Es evidente que la
vida trae muchas tentaciones. Podríamos decir que la vida, de por sí, es ya una
tentación a la esperanza y fe, o a la resignación caduca a este mundo y su
contenido: poder, riqueza, placer, vanidad, venganza, odio, vanagloria, afanes …etc.
Jesús, Dios
encarnado en Naturaleza Humana, no escapa a esas tentaciones. Su Naturaleza
humana – aunque no herida por el pecado – está también sometida a la prueba de
la tentación. El desierto representa ese camino donde Jesús es tentado por el
demonio.

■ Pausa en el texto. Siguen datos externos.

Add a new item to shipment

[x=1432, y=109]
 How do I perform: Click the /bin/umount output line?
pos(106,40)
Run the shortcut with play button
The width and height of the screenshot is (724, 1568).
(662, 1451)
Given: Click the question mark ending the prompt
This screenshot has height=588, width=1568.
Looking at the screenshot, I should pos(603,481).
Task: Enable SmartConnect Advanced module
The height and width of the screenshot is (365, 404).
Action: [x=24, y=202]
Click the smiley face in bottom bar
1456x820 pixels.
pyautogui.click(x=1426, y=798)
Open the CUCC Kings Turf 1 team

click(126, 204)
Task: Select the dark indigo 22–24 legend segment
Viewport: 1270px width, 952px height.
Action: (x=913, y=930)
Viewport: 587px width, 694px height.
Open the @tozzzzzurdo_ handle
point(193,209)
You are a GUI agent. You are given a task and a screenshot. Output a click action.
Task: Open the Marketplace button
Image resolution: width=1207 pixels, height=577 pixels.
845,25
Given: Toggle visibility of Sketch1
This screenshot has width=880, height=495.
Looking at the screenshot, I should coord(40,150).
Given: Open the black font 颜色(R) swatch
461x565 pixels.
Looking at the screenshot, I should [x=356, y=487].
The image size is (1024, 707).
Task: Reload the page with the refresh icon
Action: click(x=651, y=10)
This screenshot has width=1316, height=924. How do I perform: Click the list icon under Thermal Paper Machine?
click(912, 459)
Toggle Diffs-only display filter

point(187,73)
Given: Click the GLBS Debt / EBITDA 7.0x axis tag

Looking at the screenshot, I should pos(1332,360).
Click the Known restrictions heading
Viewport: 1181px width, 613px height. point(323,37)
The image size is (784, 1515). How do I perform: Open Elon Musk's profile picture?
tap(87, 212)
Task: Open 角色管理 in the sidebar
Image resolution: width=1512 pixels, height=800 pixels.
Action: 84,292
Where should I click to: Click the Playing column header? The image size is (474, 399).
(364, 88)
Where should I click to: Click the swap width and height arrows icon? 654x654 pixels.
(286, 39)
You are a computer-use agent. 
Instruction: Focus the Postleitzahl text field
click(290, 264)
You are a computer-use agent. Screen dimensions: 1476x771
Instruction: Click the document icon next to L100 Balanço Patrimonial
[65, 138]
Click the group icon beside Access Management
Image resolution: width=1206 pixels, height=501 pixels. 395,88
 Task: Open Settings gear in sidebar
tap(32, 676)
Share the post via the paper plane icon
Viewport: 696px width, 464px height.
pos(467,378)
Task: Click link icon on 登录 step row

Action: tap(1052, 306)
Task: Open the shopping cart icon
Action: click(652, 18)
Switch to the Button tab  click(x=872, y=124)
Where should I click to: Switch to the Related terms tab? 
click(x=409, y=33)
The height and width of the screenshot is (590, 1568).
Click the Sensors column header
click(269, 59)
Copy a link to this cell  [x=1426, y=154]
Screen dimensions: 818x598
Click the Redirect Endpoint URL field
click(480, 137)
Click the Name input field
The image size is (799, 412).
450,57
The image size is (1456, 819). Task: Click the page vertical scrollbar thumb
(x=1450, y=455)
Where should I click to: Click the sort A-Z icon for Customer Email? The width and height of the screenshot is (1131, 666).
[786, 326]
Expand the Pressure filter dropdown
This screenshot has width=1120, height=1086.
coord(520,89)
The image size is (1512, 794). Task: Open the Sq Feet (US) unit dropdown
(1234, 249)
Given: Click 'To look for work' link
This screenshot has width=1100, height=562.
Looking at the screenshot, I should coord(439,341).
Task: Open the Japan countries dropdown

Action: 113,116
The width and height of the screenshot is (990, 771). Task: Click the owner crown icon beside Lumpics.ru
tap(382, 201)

Tentado a poner en las cosas materiales – tal es el pan – el objetivo
y afán de su vida. A someterse – tras conseguir poder - a dejarse
dominar por otro, o a la exigencia de exigir pruebas que afirmen la seguridad y
el Amor Misericordioso del Padre.
También nosotros nos
sentimos muy inclinados a esas tentaciones dejándonos arrastrar por una vida
banal y superficial sometidas a las satisfacciones y pasiones. O inclinados al
poder sobre los demás para satisfacer mis intereses y mi dominio. Y, por último,
a la seguridad de exigir pruebas que demuestren que mi Padre del Cielo está
ahí, me ama con infinita misericordia.
¿Cuántas veces nos hemos visto retratados en esas tentaciones? Posiblemente muchas, al menos yo lo confieso. Pero, es que además siguen vigente y en constante asedio, manifestándose de muchas formas y escondidas tras muchas apariencias y disfrazadas de verdad. De ahí la necesidad de mantenernos en guardia fortalecidos por los Sacramentos: reconciliación y Eucaristía.